_AIM OF THE TASK_
Word for word, restate all of the records.

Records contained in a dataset
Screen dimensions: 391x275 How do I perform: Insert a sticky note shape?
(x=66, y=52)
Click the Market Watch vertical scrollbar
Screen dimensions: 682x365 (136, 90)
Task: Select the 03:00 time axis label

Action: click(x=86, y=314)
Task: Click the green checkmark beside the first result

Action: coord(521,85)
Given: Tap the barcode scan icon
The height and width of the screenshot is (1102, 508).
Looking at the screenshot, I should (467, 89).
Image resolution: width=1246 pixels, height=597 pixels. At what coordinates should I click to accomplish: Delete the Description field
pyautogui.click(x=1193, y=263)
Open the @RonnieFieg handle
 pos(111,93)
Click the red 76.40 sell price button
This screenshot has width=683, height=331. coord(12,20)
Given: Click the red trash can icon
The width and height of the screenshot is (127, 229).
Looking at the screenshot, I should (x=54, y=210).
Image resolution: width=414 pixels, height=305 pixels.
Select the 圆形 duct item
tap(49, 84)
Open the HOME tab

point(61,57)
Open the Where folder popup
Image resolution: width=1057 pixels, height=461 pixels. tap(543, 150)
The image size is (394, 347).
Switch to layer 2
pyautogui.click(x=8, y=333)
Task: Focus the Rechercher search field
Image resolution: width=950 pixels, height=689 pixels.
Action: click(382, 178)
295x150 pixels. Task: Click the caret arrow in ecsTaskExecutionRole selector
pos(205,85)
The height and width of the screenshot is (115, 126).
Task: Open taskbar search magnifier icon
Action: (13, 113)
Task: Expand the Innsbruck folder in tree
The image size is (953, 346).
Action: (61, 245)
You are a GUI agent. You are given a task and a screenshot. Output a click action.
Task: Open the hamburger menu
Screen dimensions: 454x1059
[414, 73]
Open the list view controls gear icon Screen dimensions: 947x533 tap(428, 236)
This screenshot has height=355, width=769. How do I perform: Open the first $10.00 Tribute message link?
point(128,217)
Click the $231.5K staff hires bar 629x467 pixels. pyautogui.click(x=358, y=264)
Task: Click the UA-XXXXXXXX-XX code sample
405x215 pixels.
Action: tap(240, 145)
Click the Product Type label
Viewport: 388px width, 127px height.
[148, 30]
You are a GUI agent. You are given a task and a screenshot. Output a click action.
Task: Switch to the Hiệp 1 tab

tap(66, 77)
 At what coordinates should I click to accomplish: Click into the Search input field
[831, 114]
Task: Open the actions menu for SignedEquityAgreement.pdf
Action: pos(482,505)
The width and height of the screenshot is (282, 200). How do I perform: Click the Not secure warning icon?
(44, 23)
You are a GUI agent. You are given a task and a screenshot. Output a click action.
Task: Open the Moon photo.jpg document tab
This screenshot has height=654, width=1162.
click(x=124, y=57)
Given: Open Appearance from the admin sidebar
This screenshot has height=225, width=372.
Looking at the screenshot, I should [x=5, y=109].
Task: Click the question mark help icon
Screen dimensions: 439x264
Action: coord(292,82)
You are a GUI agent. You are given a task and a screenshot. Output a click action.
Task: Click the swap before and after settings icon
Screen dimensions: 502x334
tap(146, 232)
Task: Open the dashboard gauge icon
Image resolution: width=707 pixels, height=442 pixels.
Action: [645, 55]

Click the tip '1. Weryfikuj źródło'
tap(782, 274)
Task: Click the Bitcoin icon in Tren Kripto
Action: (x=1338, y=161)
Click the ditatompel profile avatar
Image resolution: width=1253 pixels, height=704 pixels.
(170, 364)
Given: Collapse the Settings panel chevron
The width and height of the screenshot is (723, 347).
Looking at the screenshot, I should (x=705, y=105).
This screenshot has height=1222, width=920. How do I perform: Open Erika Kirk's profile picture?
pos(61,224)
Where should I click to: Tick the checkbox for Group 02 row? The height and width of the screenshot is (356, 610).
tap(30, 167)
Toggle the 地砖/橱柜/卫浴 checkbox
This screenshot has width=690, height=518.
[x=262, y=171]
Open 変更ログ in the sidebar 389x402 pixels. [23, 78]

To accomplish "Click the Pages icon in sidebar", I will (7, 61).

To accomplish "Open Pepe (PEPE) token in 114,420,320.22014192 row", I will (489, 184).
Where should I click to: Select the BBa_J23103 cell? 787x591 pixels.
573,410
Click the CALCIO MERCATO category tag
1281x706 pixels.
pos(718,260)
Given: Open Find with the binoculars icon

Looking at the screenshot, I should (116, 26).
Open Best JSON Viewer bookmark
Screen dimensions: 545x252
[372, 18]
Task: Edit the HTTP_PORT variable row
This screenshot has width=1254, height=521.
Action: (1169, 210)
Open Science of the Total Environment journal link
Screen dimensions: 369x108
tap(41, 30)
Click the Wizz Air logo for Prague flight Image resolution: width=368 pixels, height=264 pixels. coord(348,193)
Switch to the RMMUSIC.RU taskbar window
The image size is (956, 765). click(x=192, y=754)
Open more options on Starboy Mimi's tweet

_OUTPUT FOR THIS EXERCISE_
Screen dimensions: 391x275 How do I perform: Insert a sticky note shape?
(x=66, y=52)
Click the Market Watch vertical scrollbar
Screen dimensions: 682x365 (136, 90)
Task: Select the 03:00 time axis label

Action: click(x=86, y=314)
Task: Click the green checkmark beside the first result

Action: coord(521,85)
Given: Tap the barcode scan icon
The height and width of the screenshot is (1102, 508).
Looking at the screenshot, I should (467, 89).
Image resolution: width=1246 pixels, height=597 pixels. At what coordinates should I click to accomplish: Delete the Description field
pyautogui.click(x=1193, y=263)
Open the @RonnieFieg handle
 pos(111,93)
Click the red 76.40 sell price button
This screenshot has width=683, height=331. coord(12,20)
Given: Click the red trash can icon
The width and height of the screenshot is (127, 229).
Looking at the screenshot, I should (x=54, y=210).
Image resolution: width=414 pixels, height=305 pixels.
Select the 圆形 duct item
tap(49, 84)
Open the HOME tab

point(61,57)
Open the Where folder popup
Image resolution: width=1057 pixels, height=461 pixels. tap(543, 150)
The image size is (394, 347).
Switch to layer 2
pyautogui.click(x=8, y=333)
Task: Focus the Rechercher search field
Image resolution: width=950 pixels, height=689 pixels.
Action: click(382, 178)
295x150 pixels. Task: Click the caret arrow in ecsTaskExecutionRole selector
pos(205,85)
The height and width of the screenshot is (115, 126).
Task: Open taskbar search magnifier icon
Action: (13, 113)
Task: Expand the Innsbruck folder in tree
The image size is (953, 346).
Action: (61, 245)
You are a GUI agent. You are given a task and a screenshot. Output a click action.
Task: Open the hamburger menu
Screen dimensions: 454x1059
[414, 73]
Open the list view controls gear icon Screen dimensions: 947x533 tap(428, 236)
This screenshot has height=355, width=769. How do I perform: Open the first $10.00 Tribute message link?
point(128,217)
Click the $231.5K staff hires bar 629x467 pixels. pyautogui.click(x=358, y=264)
Task: Click the UA-XXXXXXXX-XX code sample
405x215 pixels.
Action: tap(240, 145)
Click the Product Type label
Viewport: 388px width, 127px height.
[148, 30]
You are a GUI agent. You are given a task and a screenshot. Output a click action.
Task: Switch to the Hiệp 1 tab

tap(66, 77)
 At what coordinates should I click to accomplish: Click into the Search input field
[831, 114]
Task: Open the actions menu for SignedEquityAgreement.pdf
Action: pos(482,505)
The width and height of the screenshot is (282, 200). How do I perform: Click the Not secure warning icon?
(44, 23)
You are a GUI agent. You are given a task and a screenshot. Output a click action.
Task: Open the Moon photo.jpg document tab
This screenshot has height=654, width=1162.
click(x=124, y=57)
Given: Open Appearance from the admin sidebar
This screenshot has height=225, width=372.
Looking at the screenshot, I should [x=5, y=109].
Task: Click the question mark help icon
Screen dimensions: 439x264
Action: coord(292,82)
You are a GUI agent. You are given a task and a screenshot. Output a click action.
Task: Click the swap before and after settings icon
Screen dimensions: 502x334
tap(146, 232)
Task: Open the dashboard gauge icon
Image resolution: width=707 pixels, height=442 pixels.
Action: [645, 55]

Click the tip '1. Weryfikuj źródło'
tap(782, 274)
Task: Click the Bitcoin icon in Tren Kripto
Action: (x=1338, y=161)
Click the ditatompel profile avatar
Image resolution: width=1253 pixels, height=704 pixels.
(170, 364)
Given: Collapse the Settings panel chevron
The width and height of the screenshot is (723, 347).
Looking at the screenshot, I should (x=705, y=105).
This screenshot has height=1222, width=920. How do I perform: Open Erika Kirk's profile picture?
pos(61,224)
Where should I click to: Tick the checkbox for Group 02 row? The height and width of the screenshot is (356, 610).
tap(30, 167)
Toggle the 地砖/橱柜/卫浴 checkbox
This screenshot has width=690, height=518.
[x=262, y=171]
Open 変更ログ in the sidebar 389x402 pixels. [23, 78]

To accomplish "Click the Pages icon in sidebar", I will (7, 61).

To accomplish "Open Pepe (PEPE) token in 114,420,320.22014192 row", I will (489, 184).
Where should I click to: Select the BBa_J23103 cell? 787x591 pixels.
573,410
Click the CALCIO MERCATO category tag
1281x706 pixels.
pos(718,260)
Given: Open Find with the binoculars icon

Looking at the screenshot, I should (116, 26).
Open Best JSON Viewer bookmark
Screen dimensions: 545x252
[372, 18]
Task: Edit the HTTP_PORT variable row
This screenshot has width=1254, height=521.
Action: (1169, 210)
Open Science of the Total Environment journal link
Screen dimensions: 369x108
tap(41, 30)
Click the Wizz Air logo for Prague flight Image resolution: width=368 pixels, height=264 pixels. coord(348,193)
Switch to the RMMUSIC.RU taskbar window
The image size is (956, 765). click(x=192, y=754)
Open more options on Starboy Mimi's tweet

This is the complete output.